Tornando al mio hotel a
Roma (se così si può chiamare la minuscola stanza col bagno in
comune che ho trovato vicino a Porta Pia, mai trattarsi troppo bene)
all'una di notte da un punto non ben definito della città,
affidandomi solo al mio lacunoso senso dell'orientamento e conscio
che mi attenderanno almeno 8 km di strada, all'improvviso incrocio
nel nulla più assoluto un tizio (spero per lui) ubriaco che balla da
solo sul marciapiede ascoltando col cellulare "California Love" di 2Pac
e Dr. Dre, commentando ad alta voce “minchia se ne sanno questi
americani”. In quel momento mi viene da chiedermi “che cazzo ci
faccio qui?”, ma la motivazione me l'avevano per fortuna appena
data i Kafka On The Shore.
Band milanese in
trasferta al Gasometro di Roma loro, bella sequela di localini
affollatissimi sul lungotevere all'ombra della struttura che gli da
il nome, pseudoscribacchino all'ultimo giorno di permanenza in città
che si è fatto fino alla capitale in bicicletta dal novarese io:
perchè non ritrovarsi lì? Arrivo con prudentissimo anticipo alla
location del Mavi Live (intanto mi leggo Fool di Christopher Moore,
consiglio letterario del giorno) per gustarmi il concerto di una band
che avevo mancato un mesetto e mezzo prima, ma il cui esordio
Beautiful But Empty è stato per parecchio tempo (e lo è ancora) un
ascolto graditissimo. Ancora di più dopo la prestazione dal vivo
sfoderata dalla band.
Non vi dirò “la
scaletta è iniziata con questo ed è finita con quello”, perchè
ho una memoria di merda. Ricordo un'intensa “Bob Dylan”, una
piratesca (come ha fatto a non venirmi in mente questo paragone in
sede di recensione?) e ancor più frenetica che su disco “Bacco”,
“Venus” convincente più che su album nonostante l'assenza
dell'ospite Chiara Castelli dei 2Pigeons, “Airport Landscape”

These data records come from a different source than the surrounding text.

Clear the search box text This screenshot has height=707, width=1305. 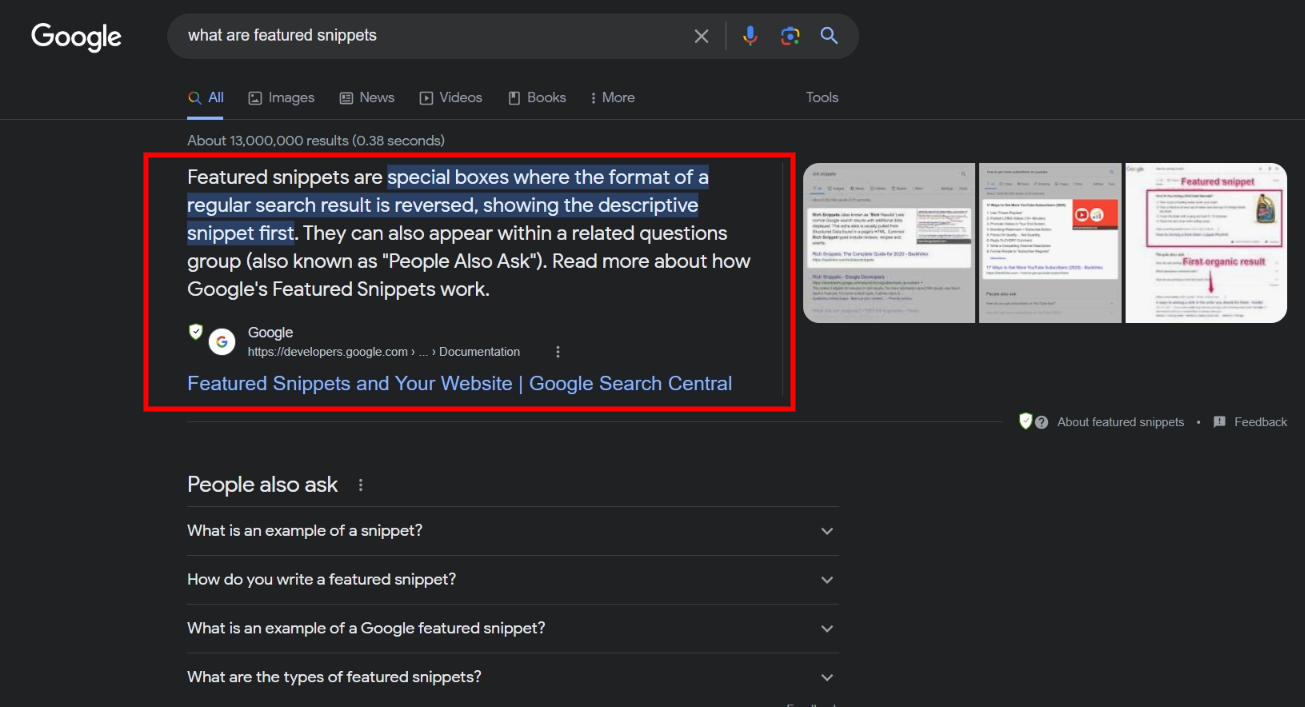pos(701,36)
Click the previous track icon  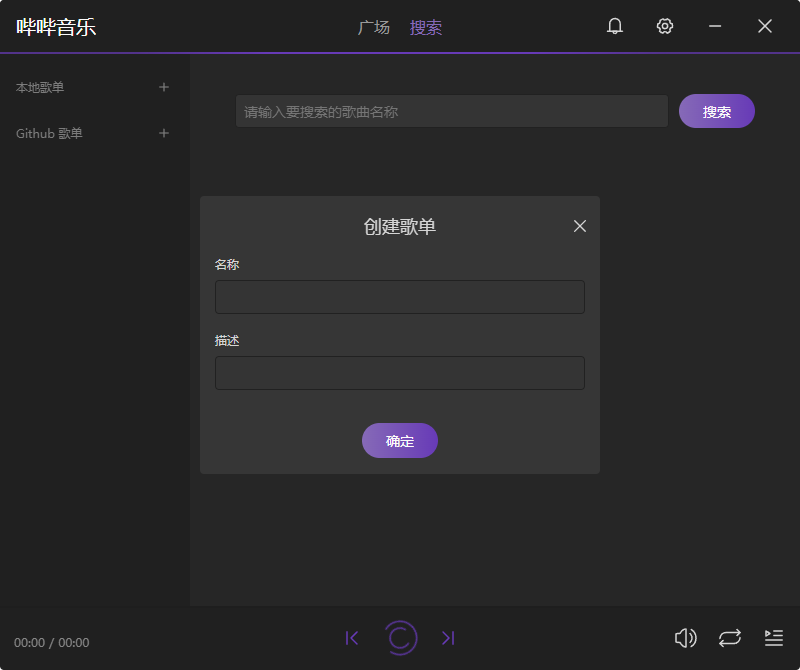(x=352, y=637)
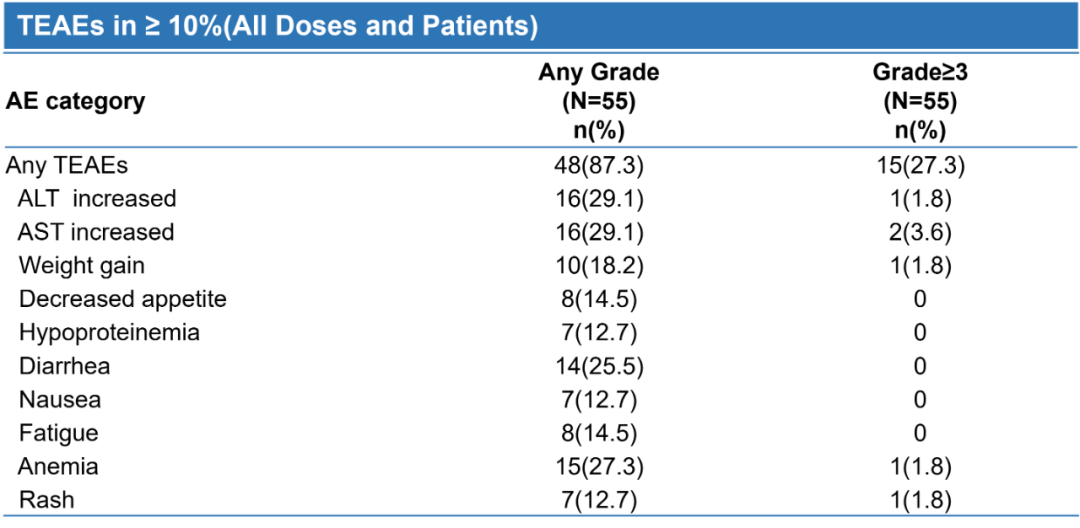Click the '48(87.3)' Any TEAEs value

pos(600,165)
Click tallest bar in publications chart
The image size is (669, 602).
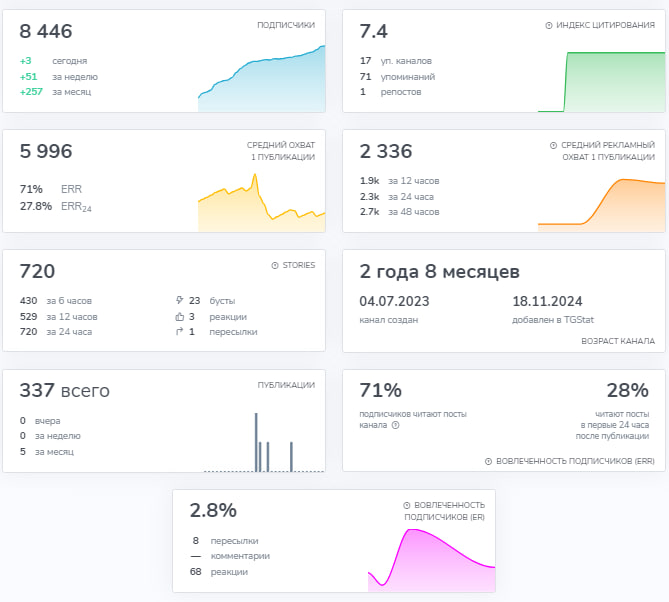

cantata volutamente in maniera strascicata ma efficace, “Campbell's”,
la mia preferita, perfetta come intenzione e dinamica...tanti brani
dal disco d'esordio, ma anche tanti pezzi non presenti lì e che,
chiacchierando e complimentandomi con la band a fine concerto, scopro
essere nuovi nuovi e pronti a finire sul chissà quanto imminente
(spero molto) nuovo disco. Nuovi pezzi che sfoderano una vena funky
molto incisiva, unita a parti strumentali abbastanza ampie da
lasciare un retrogusto psichedelico che non guasta affatto, ma fa
anzi viaggiare con la mente tenendo comunque il tempo col piede (io
con la mano sul bancone del locale). I titoli ovviamente non me li
ricordo, ma qua sotto troverete (dovreste trovare) un esempio di ciò
che scrivo. E' un peccato che la dispersività della zona faccia
affluire poco pubblico, ma uno zoccolo duro di gente che passa,
gradisce e si ferma resta comunque, e vorrei anche vedere visto che
lo show è assolutamente di alto livello: chitarra e basso che
passano di mano ogni quando, tastiera infuocata (soprattutto nella
meritevolissima “Lost In The Woods”), batteria precisa e
galvanizzante, chiacchiere a profusione fra un pezzo e l'altro a dare
punti anche in ironia e simpatia alla band. In una sola parola:
figata.
Non è un caso che i
Kafka On The Shore siano appena tornati da un tour in giro per
l'Europa: un gruppo on un tiro simile, capace di avere già pezzi
nuovi dall'appeal invidiabile dopo solo qualche mese dall'uscita del
primo e validissimo disco e capace anche di mantenere una sana
ironia sul palco non poteva e non doveva rimanere confinato al suolo
nazionale. Ora speriamo si accorgano di loro anche ai piani alti e
che i palchi del già lunghissimo tour che li vede coinvolti nella
promozione di Beautiful But Empty (che continua, sappiatelo)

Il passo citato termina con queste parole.